-- DATA SUPPLIED --
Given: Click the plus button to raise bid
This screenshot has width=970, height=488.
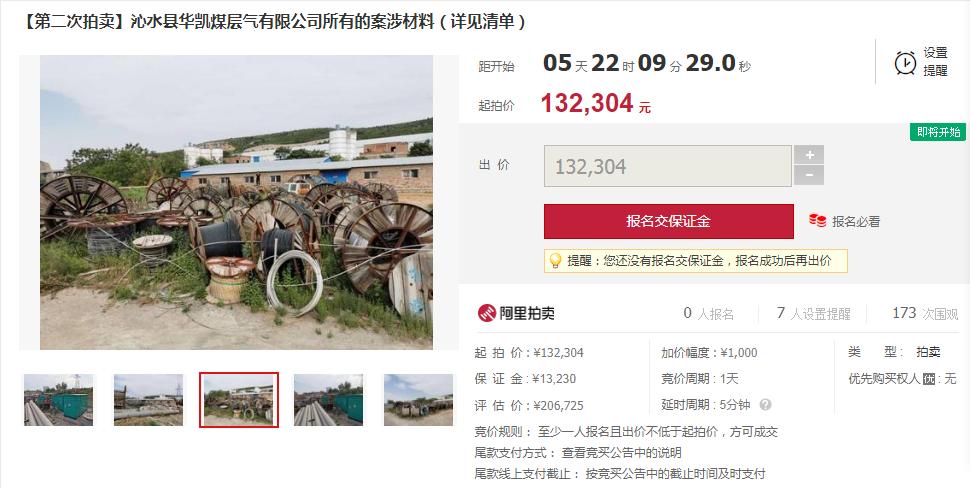Looking at the screenshot, I should pyautogui.click(x=809, y=155).
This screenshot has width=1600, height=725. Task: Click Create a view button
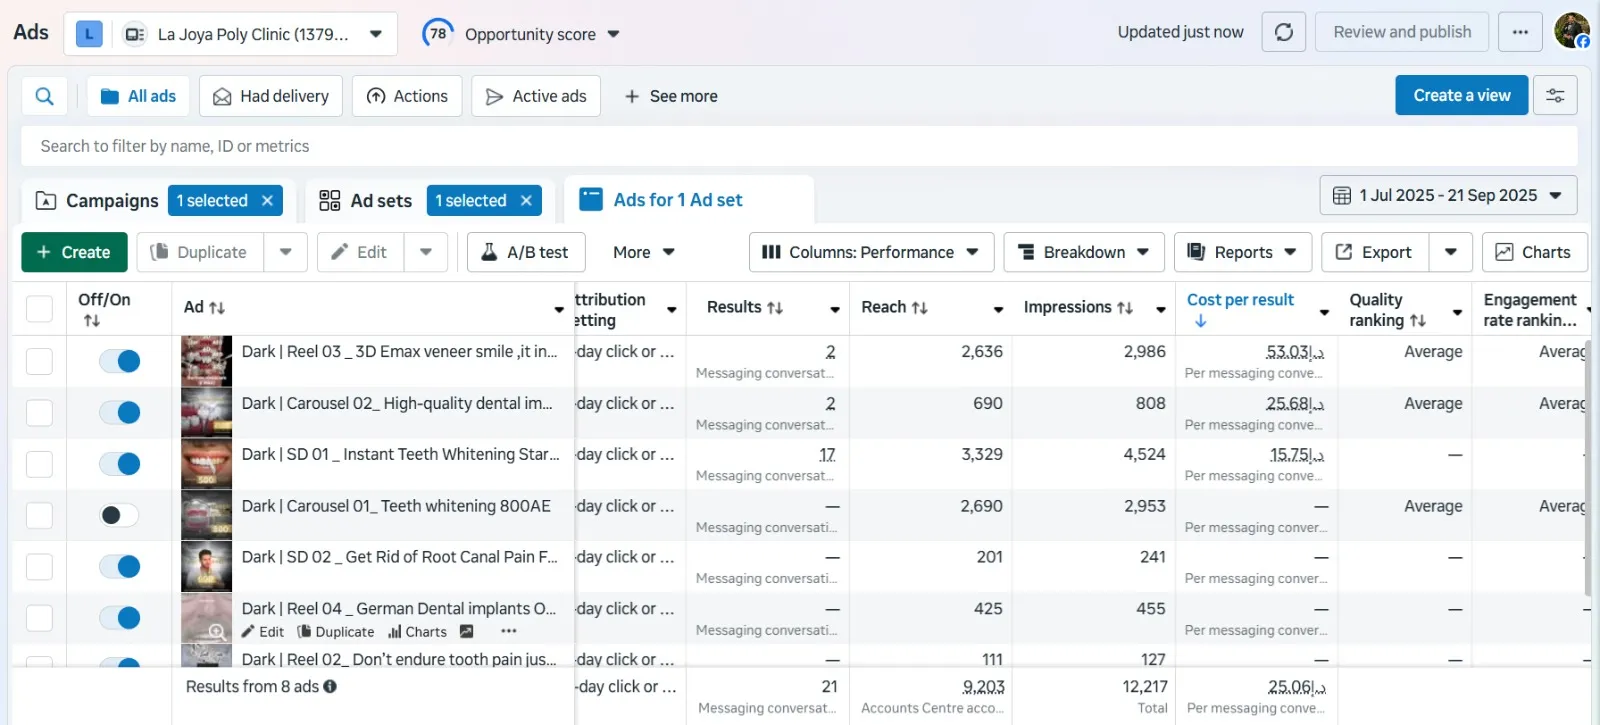(1461, 96)
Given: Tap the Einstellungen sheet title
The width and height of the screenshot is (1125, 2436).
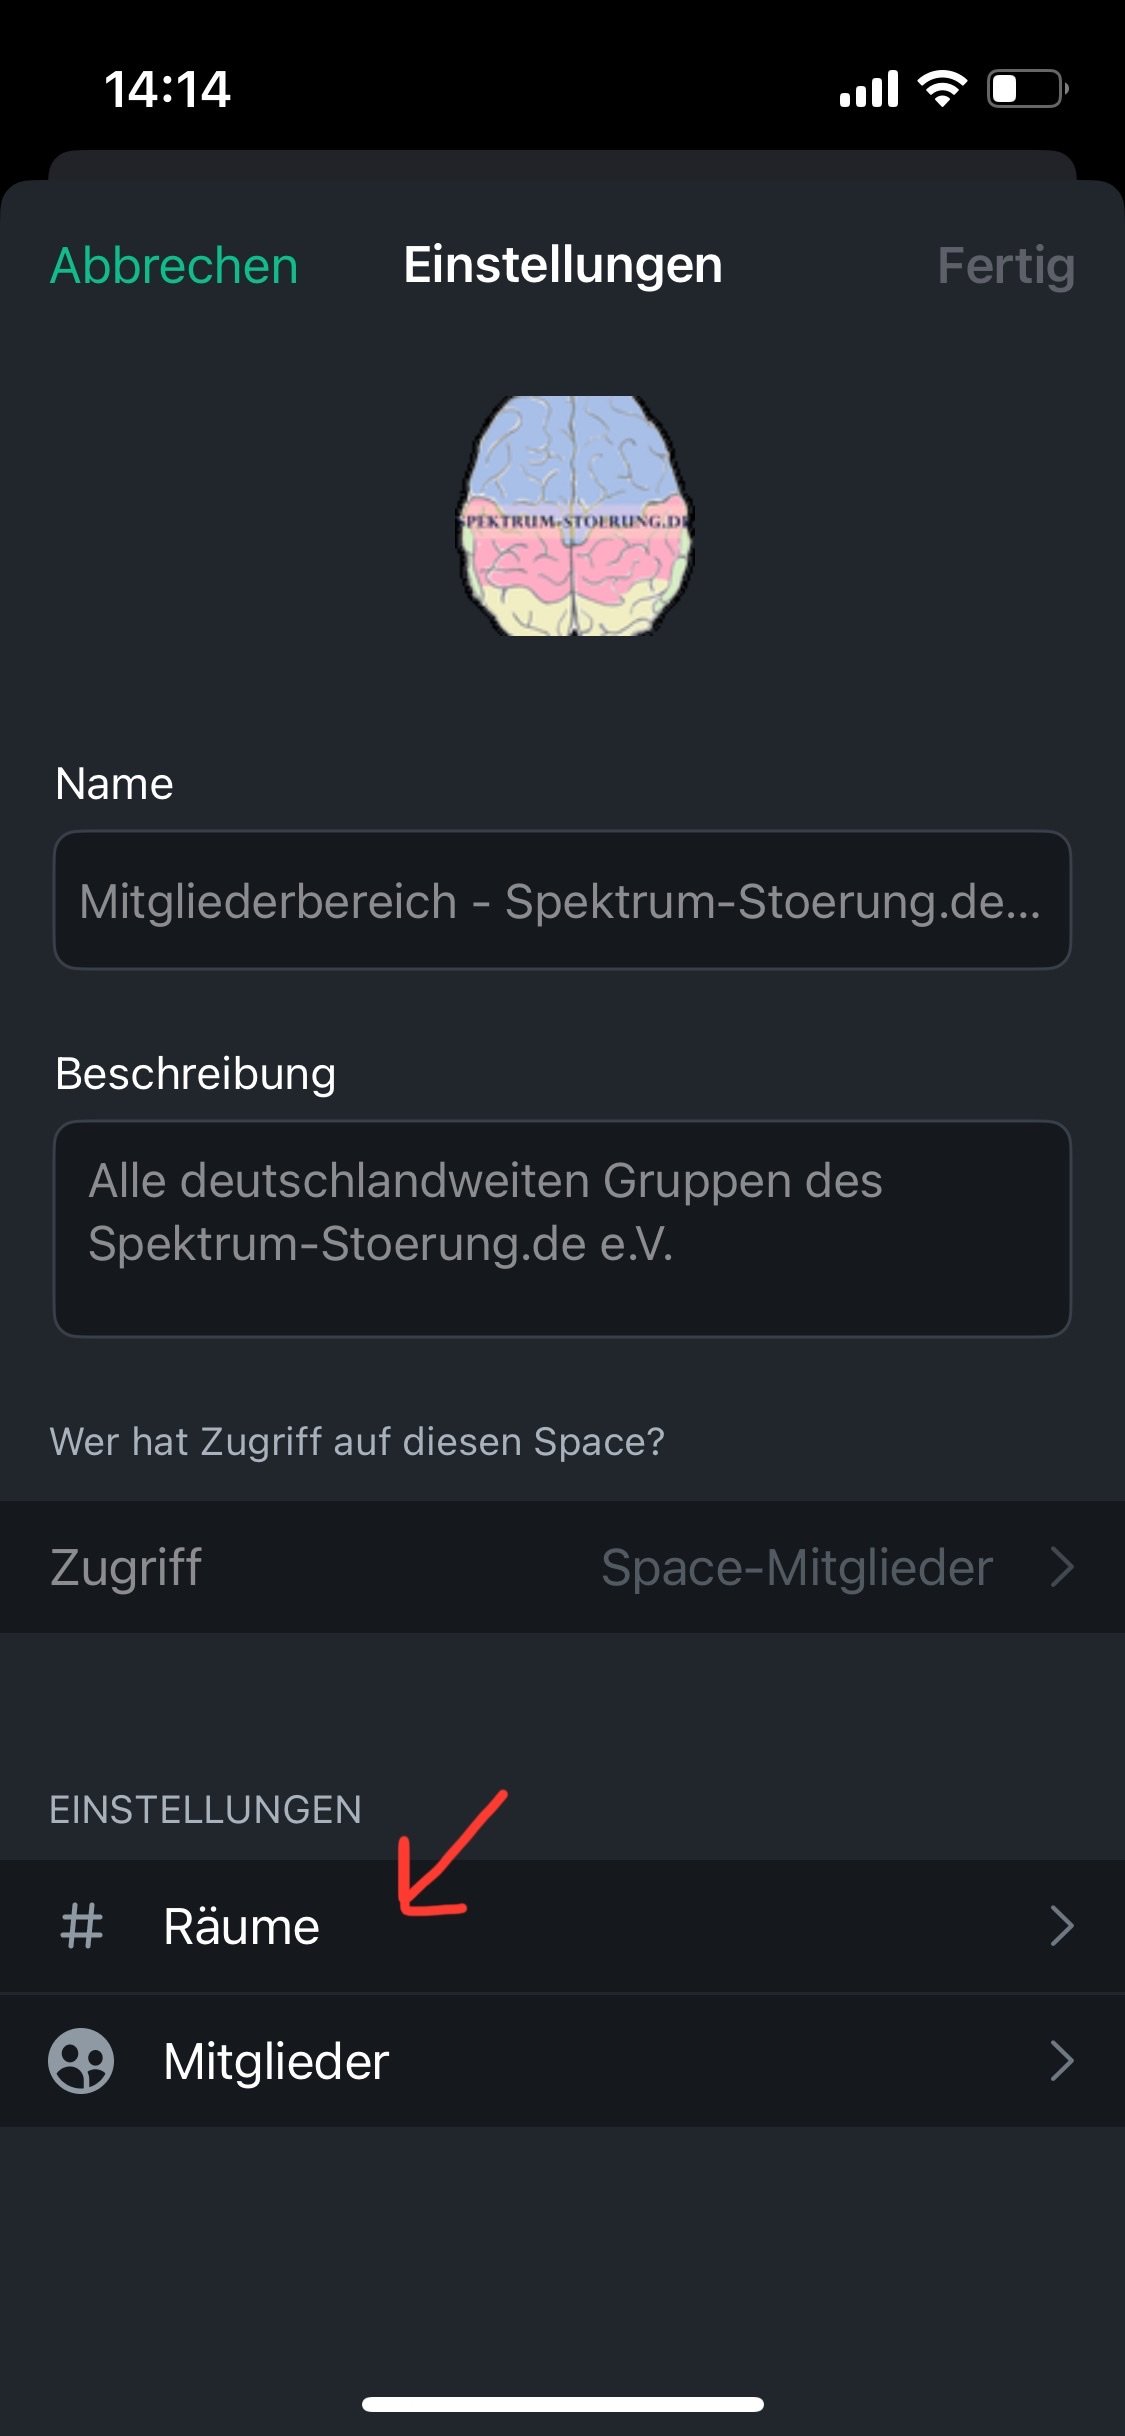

-- THE REQUEST --
Give all of the records above as a JSON list of strings, one string per line and no blank lines. Leave the pictures out.

-- ANSWER TO THE PROBLEM --
[
  "Given: Click the plus button to raise bid",
  "This screenshot has width=970, height=488.",
  "Looking at the screenshot, I should pyautogui.click(x=809, y=155).",
  "This screenshot has width=1600, height=725. Task: Click Create a view button",
  "(1461, 96)",
  "Given: Tap the Einstellungen sheet title",
  "The width and height of the screenshot is (1125, 2436)."
]